4. Il résulte de tout ce qui précède, et sans qu'il soit besoin d'examiner les autres moyens de la requête, que M. C... est fondé à soutenir que c'est à tort que, par le jugement attaqué, le tribunal administratif de Besançon a rejeté sa demande tendant à l'annulation de la décision portant refus de renouvellement de son titre de voyage.
Sur les conclusions aux fins d'injonction :
5. Compte tenu des motifs du présent arrêt, l'annulation de la décision du 18 juin, implique nécessairement la délivrance à M. C... d'un titre de voyage pour réfugié. Il y a lieu d'enjoindre au préfet du Doubs d'y procéder dans un délai d'un mois à compter de la notification du présent arrêt sous réserve de changement de circonstances de fait et de droit. Il n'y a pas lieu d'assortir cette injonction d'une astreinte.
Sur frais d'instance :
6. M. C... a obtenu le bénéfice de l'aide juridictionnelle totale. Par suite, son avocate peut se prévaloir des dispositions combinées de l'article L. 761-1 du code de justice administrative et de l'article 37 de la loi du 10 juillet 1991. Il y a lieu, dans les circonstances de l'espèce, et sous réserve que Me A..., avocate de M. C..., renonce à percevoir la somme correspondant à la part contributive de l'Etat, de mettre à la charge de l'Etat la somme de 1 500 euros au profit de Me A..., au titre des frais exposés et non compris dans les dépens.
D E C I D E :
Article 1er : La décision du 18 juin 2018 par laquelle le préfet du Doubs a refusé à M. C... le renouvellement de son titre d'identité et de voyage est annulée.
Article 2 : Il est enjoint au préfet du Doubs de délivrer à M. C... un titre de voyage pour réfugié dans un délai d'un mois à compter de la notification du présent arrêt, sous réserve de changement de circonstances de fait et de droit.

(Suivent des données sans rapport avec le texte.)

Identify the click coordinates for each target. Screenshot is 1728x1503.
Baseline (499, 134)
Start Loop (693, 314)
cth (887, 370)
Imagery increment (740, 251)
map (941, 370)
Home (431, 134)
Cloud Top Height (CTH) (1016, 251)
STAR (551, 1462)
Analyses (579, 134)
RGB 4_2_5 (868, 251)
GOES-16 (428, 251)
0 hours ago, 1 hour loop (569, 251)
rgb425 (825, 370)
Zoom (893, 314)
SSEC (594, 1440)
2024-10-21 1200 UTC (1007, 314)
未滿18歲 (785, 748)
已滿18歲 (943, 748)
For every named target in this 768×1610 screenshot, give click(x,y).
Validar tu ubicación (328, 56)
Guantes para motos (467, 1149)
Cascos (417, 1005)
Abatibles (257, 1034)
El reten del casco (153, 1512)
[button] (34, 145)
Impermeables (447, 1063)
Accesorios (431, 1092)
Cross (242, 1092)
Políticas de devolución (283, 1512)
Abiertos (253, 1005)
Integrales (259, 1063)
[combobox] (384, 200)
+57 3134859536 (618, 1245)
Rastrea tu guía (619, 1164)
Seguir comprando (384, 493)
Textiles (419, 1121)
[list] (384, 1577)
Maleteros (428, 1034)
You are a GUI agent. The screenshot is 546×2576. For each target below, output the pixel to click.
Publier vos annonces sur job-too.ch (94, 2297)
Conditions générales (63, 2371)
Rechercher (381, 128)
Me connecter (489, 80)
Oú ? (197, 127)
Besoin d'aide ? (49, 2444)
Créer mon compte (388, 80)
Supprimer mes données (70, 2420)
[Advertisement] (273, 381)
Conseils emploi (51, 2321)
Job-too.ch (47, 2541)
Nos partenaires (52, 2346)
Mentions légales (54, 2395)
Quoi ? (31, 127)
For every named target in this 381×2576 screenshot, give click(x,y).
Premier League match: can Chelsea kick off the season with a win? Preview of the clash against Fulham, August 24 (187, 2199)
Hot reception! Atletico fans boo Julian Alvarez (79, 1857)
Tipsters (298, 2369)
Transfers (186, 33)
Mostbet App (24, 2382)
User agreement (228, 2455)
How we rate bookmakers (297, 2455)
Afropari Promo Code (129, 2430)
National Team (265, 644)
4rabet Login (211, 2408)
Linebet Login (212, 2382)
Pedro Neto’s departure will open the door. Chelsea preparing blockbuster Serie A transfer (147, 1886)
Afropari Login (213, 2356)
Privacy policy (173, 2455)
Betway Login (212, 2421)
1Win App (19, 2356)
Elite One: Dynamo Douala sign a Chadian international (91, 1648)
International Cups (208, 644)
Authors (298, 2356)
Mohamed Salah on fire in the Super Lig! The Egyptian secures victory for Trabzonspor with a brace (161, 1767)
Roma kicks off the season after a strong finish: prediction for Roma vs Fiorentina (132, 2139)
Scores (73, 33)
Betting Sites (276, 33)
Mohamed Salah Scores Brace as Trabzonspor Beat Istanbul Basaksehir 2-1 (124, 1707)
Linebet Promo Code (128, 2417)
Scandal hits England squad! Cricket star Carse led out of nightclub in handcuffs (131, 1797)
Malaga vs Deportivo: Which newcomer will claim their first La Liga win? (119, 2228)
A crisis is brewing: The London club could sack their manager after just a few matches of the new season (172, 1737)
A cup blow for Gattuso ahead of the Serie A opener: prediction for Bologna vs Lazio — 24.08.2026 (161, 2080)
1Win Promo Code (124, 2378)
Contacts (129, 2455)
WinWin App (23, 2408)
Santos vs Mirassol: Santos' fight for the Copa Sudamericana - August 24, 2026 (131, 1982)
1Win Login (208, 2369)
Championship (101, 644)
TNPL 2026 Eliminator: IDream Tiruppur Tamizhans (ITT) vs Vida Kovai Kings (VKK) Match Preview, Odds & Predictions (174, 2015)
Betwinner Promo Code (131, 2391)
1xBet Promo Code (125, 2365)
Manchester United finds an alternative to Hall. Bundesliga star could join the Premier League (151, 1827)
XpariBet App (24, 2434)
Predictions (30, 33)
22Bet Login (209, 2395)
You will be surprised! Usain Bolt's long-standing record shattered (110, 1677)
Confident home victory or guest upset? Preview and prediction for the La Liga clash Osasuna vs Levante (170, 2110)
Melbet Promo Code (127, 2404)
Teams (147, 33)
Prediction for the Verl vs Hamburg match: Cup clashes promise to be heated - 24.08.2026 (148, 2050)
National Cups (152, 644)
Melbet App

Article 3 : L'État versera à Me A... la somme de 1 500 euros au titre de l'article 37 de la loi du 10 juillet 1991, sous réserve qu'elle renonce à percevoir la contribution de l'État à la mission d'aide juridictionnelle qui lui a été confiée.
Article 4 : Le présent arrêt sera notifié à M. B... C... et au ministre de l'intérieur.
Copie en sera adressée pour information au préfet du Doubs.